Petroval specializes in providing high skilled services to the refining and petrochemical industry from its four offices worldwide. Originally founded in 1990 as a catalyst dense loading company, Petroval later extended its services into Infrared (IR) Thermography for furnaces, with a department consisting of Refining processes and Infrared Thermography experts. Infrared Thermography is suitable for inspection and process improvements. Petroval experts carry-out comprehensive surveys of the furnace working parameters such as burning plan, flame shape/deviation, tube cleaning, air supply/distribution among others. On strategic furnaces the Infrared Thermography service can bring important improvements in terms of process, performances, and maintenance. This service can be tailor made to the refiner or petrochemical site requirements.
Hereafter is an example of direct assistance to the production department.
How would you react when tube skin thermocouple readings are constantly showing alarms when operating at max throughput? When tube skin thermocouples indicate high values and alarms are on all the time, the operation department must reduce the severity on the process in order to operate below the alarm level. The level of the alarms is set by the inspection department to ensure safe and long-term operation based on several criteria such as tube material and thickness, process conditions and operating pressure.
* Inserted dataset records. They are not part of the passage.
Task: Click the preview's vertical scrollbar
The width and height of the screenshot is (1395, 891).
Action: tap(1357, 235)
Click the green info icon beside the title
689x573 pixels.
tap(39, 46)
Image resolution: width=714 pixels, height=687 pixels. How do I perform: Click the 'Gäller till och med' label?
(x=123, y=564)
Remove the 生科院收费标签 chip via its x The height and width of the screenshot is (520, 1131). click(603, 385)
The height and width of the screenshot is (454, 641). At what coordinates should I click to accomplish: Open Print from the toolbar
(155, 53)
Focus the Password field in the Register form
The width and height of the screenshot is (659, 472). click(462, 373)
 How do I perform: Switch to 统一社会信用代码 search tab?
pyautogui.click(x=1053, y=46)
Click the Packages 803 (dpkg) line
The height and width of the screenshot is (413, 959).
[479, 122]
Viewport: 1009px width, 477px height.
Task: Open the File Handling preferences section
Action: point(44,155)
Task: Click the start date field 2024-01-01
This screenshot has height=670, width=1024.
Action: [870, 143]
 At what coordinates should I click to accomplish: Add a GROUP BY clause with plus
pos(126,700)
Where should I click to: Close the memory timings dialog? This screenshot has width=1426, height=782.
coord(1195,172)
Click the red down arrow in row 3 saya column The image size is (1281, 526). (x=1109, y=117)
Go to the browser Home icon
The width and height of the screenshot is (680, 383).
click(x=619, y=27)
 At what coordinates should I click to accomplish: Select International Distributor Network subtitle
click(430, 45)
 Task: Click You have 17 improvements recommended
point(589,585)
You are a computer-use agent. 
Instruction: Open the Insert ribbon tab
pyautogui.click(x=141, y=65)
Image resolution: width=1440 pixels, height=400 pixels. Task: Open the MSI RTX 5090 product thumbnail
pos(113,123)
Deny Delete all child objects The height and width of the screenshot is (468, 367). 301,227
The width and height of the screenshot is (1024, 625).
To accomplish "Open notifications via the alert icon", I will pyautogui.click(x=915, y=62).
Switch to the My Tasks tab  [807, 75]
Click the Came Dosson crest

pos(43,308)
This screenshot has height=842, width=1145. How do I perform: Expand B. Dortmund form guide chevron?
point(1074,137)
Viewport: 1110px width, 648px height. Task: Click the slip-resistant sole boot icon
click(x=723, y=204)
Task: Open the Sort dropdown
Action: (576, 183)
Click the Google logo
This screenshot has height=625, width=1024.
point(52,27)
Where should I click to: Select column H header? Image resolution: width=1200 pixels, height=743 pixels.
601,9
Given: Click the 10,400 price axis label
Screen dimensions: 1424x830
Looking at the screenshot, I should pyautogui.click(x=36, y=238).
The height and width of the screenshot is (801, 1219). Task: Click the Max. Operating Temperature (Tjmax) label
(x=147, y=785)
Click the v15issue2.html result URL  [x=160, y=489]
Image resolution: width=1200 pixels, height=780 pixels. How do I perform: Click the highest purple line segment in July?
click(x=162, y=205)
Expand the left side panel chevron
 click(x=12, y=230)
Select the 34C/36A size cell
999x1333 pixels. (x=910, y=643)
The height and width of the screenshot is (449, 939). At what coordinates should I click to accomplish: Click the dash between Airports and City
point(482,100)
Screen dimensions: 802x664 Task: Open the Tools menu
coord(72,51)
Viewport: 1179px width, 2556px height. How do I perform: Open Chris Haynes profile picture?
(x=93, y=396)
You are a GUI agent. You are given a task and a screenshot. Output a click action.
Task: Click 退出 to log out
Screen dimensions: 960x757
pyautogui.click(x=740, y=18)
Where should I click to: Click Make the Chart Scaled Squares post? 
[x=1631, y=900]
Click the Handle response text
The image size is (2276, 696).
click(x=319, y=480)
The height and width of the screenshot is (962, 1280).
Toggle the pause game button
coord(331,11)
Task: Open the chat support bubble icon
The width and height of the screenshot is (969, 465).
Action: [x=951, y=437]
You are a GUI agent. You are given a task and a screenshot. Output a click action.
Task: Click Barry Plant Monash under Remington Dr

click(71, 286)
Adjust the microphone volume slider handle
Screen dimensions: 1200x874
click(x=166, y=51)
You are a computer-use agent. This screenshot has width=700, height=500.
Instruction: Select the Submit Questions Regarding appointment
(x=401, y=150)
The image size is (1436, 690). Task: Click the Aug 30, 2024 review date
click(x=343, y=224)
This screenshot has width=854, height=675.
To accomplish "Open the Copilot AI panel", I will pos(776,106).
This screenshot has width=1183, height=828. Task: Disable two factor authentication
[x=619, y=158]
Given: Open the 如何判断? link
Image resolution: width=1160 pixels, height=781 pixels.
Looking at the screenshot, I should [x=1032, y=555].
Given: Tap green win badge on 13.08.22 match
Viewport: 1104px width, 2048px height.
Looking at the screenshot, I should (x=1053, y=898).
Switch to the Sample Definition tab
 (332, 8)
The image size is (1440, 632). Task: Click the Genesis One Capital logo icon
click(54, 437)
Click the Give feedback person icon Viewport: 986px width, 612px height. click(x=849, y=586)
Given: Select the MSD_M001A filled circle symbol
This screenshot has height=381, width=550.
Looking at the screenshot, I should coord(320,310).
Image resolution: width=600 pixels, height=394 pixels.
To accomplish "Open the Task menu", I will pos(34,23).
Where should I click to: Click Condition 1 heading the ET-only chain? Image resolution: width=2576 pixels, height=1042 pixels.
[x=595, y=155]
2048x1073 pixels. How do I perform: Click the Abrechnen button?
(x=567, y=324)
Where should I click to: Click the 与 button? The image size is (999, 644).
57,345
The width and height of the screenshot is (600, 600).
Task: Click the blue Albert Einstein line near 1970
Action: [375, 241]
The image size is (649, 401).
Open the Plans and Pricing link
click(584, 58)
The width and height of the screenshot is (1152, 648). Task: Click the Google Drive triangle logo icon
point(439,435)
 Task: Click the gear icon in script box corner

Based on experience, there are several options available that all have an impact on the heat duty of the furnace. Some people will reduce the combustibles or even switch off some burners in the area of the thermocouples in alarm, some will increase the air ratio on the burner to cool down the flames in the area. But these methods typically unbalance the furnace and reduce the duty and efficiency which is not recommended when production must be at maximum. People can also discuss with inspection department trying to push further the limit to avoid reducing the duty of the furnace… If the tube limit temperature set is not too low or too safe compared to the real mechanical condition of the tubes which can be sometimes accepted by the inspection department.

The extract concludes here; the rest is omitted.